Single crystal X-ray diffraction experiments were carried out on the micro-focus macromolecular beam line MX2 of the Australian Synchrotron. Details of data collection and structure refinement are provided in Table 4. Hydrogen atoms H11, H12 and H21 were located during refinement as difference peaks of about one e⁻ / ų occurring at a distance of ca. 0.9–1.0 Å from their nearest oxygen atom. In all cases, short O—H bonds were directed towards another oxygen atom, indicating the existence of hydrogen bonds.
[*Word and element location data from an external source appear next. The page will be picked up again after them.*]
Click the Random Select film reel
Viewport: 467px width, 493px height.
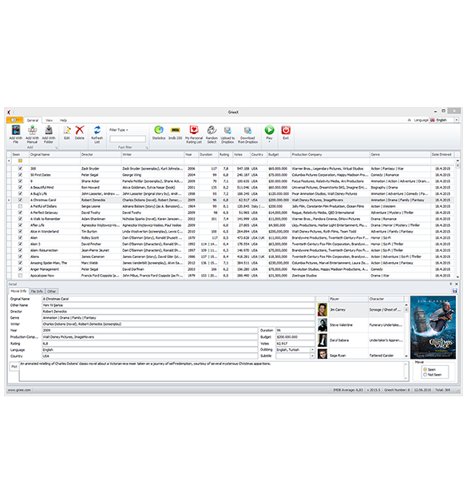(212, 129)
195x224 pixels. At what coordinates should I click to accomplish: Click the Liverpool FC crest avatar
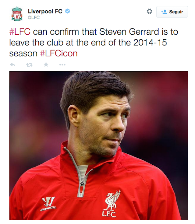(17, 14)
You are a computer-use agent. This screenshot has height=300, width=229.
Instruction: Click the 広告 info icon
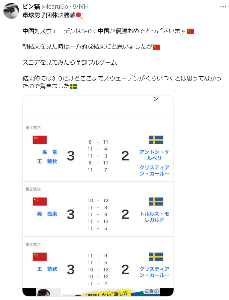tap(157, 291)
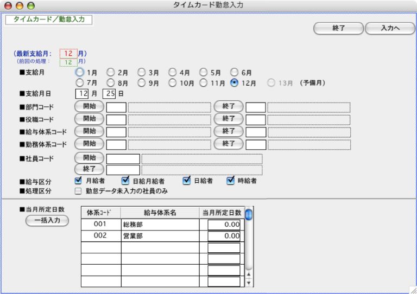Image resolution: width=417 pixels, height=294 pixels.
Task: Toggle the 時給者 checkbox
Action: pyautogui.click(x=230, y=181)
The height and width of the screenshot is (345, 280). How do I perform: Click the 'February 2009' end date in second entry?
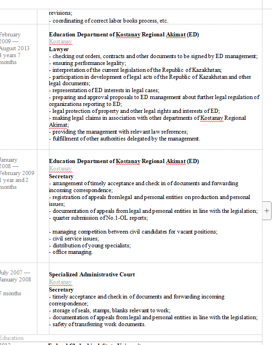pyautogui.click(x=17, y=173)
Positions were estimated for the remaining hydrogen atoms, assuming water mol­ecule O—H distance near 0.9 Å, H—O—H bond angle near 104°, that O—H vectors were directed to make hydrogen bonds to nearby oxygen atoms, if possible, and that the arrangement of O—H and O⋯H around OW3 was approximately tetra­hedral. In all cases, residuals of > 0.6 electrons were found close to the expected positions, that could be identified with the H atoms. H positions were finally included in the refinement, assuming full occupancy, isotropic displacement parameters were fixed to 1.5× of their corresponding O atom and the O—H distance was restrained at 0.90 (3) Å.

Table 4 Experimental details Crystal data Chemical formula YCu(TeO3)2(NO3)(H2O)3 Mr 619.71 Crystal system, space group Monoclinic, P21/c Temperature (K) 100 a, b, c (Å) 7.2560 (15), 20.654 (4), 7.0160 (14) β (°) 94.63 (3) V (Å3) 1048.0 (4) Z 4 Radiation type Synchrotron, λ = 0.71073 Å μ (mm−1) 13.06 Crystal size (mm) 0.02 × 0.02 × 0.01   Data collection Diffractometer ADSC Quantum 315r detector Absorption correction Multi-scan (SADABS; Bruker, 2001) Tmin, Tmax 0.295, 0.433 No. of measured, independent and observed [I > 2σ(I)] reflections 20336, 2901, 2810 Rint 0.054 (sin θ/λ)max (Å−1) 0.704   Refinement R[F2 > 2σ(F2)], wR(F2), S 0.033, 0.074, 1.14 No. of reflections 2901 No. of parameters 173 No. of restraints 6 H-atom treatment Only H-atom coordinates refined Δρmax, Δρmin (e Å−3) 1.45, −1.56 Computer programs: local program, XDS (Kabsch, 2010), XPREP (Bruker, 2001), SHELXS97 (Sheldrick, 2008), SHELXL2014 (Sheldrick, 2015), CrystalMaker (Palmer, 2009) and publCIF (Westrip, 2010).